The synthetic chemists always look for developing new catalysts, sustainable catalysis, and their applications in various organic transformations. Herein, we report a new class of water-soluble complexes, (Ar-tpy)RuII(ACN)3, utilizing designed terpyridines possessing electron-donating and -withdrawing aromatic residues for tuning the catalytic activity of the Ru(II) complex. These complexes displayed excellent catalytic activity for several oxidative organic transformations including late-stage C-H functionalization of aldehydes with NH2OR to valuable primary amides in nonconventional aqueous media with excellent yield. Its diverse catalytic power was established for direct oxo-scissoring of a wide range of alkenes to furnish aldehydes and/or ketones in high yield using a low catalyst loading in the water. Its smart catalytic activity under mild conditions was validated for dioxygenation of alkynes to highly demanding labile synthons, 1,2-diketones, and/or acids. This general and sustainable catalysis was successfully employed on sugar-based substrates to obtain the chiral amides, aldehydes, and labile 1,2-diketones. The catalyst is recovered and reused with a moderate turnover. The proposed mechanistic pathway is supported by isolation of the intermediates and their characterization. This multifaceted sustainable catalysis is a unique tool, especially for late-stage functionalization, to furnish the targeted compounds through frequently used amidation and oxygenation processes in the academia and industry.
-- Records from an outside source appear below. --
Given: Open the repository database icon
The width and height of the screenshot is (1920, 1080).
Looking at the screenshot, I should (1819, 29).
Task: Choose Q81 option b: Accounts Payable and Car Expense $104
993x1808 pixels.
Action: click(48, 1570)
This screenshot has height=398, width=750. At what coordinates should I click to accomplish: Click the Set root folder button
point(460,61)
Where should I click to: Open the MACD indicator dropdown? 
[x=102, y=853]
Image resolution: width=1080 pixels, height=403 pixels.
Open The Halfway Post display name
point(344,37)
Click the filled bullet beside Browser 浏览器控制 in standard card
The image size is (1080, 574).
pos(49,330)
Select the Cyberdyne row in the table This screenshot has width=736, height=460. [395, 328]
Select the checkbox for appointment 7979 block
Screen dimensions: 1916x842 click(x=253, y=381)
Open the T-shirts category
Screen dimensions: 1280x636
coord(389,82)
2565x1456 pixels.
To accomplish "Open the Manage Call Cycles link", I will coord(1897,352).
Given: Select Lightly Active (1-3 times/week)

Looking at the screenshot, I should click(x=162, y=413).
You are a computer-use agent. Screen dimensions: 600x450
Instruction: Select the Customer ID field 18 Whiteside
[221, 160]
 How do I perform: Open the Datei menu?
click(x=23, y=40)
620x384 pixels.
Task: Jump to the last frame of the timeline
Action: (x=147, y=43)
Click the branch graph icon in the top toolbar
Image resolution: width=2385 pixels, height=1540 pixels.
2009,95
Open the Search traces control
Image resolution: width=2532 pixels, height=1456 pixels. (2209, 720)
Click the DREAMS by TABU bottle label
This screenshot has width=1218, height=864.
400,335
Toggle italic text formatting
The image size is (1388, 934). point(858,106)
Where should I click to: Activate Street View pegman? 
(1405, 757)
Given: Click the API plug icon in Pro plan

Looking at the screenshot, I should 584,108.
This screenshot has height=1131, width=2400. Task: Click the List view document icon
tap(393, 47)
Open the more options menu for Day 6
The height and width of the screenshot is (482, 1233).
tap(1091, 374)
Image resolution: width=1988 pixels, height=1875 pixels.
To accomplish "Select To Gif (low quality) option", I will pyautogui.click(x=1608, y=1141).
A carboxylic acid continuous method of preparing amide (by machine translation)

The invention discloses a continuous process for preparing amides of carboxylic acid method, it comprises the following steps: raw material carboxylic acid with the catalyst is dissolved in a solvent as a material A, acyl acyl reagent or reagent is dissolved in a solvent as a material B, amine reagent or an amine reagent is dissolved in the water as the material C, material A and material B respectively through the infusion pump delivering it into a tubular reactor I acyl reaction, the obtained intermediate product acyl chloride by the infusion pump 3 conveying the material into the tubular reactor C together with the amination reaction II, the reaction mixture after flowing out of the tubular reactor II, through after treatment to obtain the target amide. The invention adopts the technical, can ensure that the whole process is continuous, controllable, raw materials less dose, high safety, and can be easily realized and hermetical, continuous, automated production; the invention through the use of low-cost proton acid catalytic reaction, its low cost, after treatment is simple, easy to separate and remove, from the source to avoid the generation of the carcinogen, consistent with the requirement of environmental protection. (by machine translation)

Method for preparing derivatives of benzamide under microwave condition in aqueous phase

The invention discloses a method for preparing derivatives of benzamide under a microwave condition in an aqueous phase. A coupling reaction is carried out between substituted benzoic acid and amine under the microwave condition in the aqueous phase. The method for preparing the derivatives of benzamide is environmentally friendly, easy and convenient to operate, safe, low in cost and efficient. Compared with the prior art, the method can be applicable to a large number of functional groups, is high in yield, produces fewer by-products, and further is easy to operate, safe, low in cost and environmentally friendly. A formula is shown in the description.